The Hours of Night and Day: A Rediscovered Cycle of Bronze Reliefs by Giovanni Casini and Pietro Cipriani
Description:
In this book’s breathtaking images, extensive documentation, and incisive analysis, a cycle of six highly important bronze reliefs representing The Hours of Night and Day is being published for the first time. Made in Florence at the beginning of the eighteenth century, these bronzes epitomize pre-modern notions about time, which are visualized through an elaborate array of mythological and allegorical components. In describing and deciphering the meanings and traditions of the scenes represented in these bronzes, the authors unveil a multi-faceted concept of time that is based upon the human perception of the Hours, while also pointing toward their otherworldly, magical dimension.

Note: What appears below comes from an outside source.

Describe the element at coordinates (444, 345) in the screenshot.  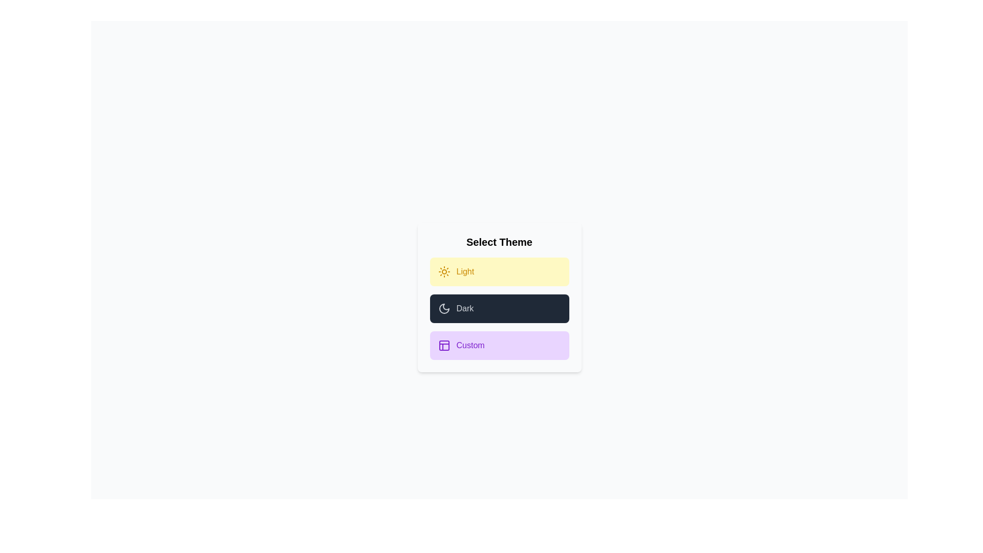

The Hours of Night and Day, a celebrated masterwork in its own time, is the result of a fortuitous collaboration between the painter and modeler Giovanni Casini and the bronze sculptor Pietro Cipriani. With the discovery of these long-forgotten bronzes, and of bronze versions after Greco-Roman statuary—most notably the Venus de’ Medici and the Dancing Faun now at the J. Paul Getty Museum, Los Angeles—it becomes apparent that Cipriani was one of the foremost bronze sculptors of his age. Finally, this book documents the legacy of these bronze reliefs in derivative works created for subsequent generations. As further testimony to the enduring appeal of Casini and Cipriani’s extraordinary creation, variations of the reliefs from The Hours of Night and Day became popular as decorations on vases and as porcelain reliefs throughout the eighteenth and nineteenth centuries, and on to the present day.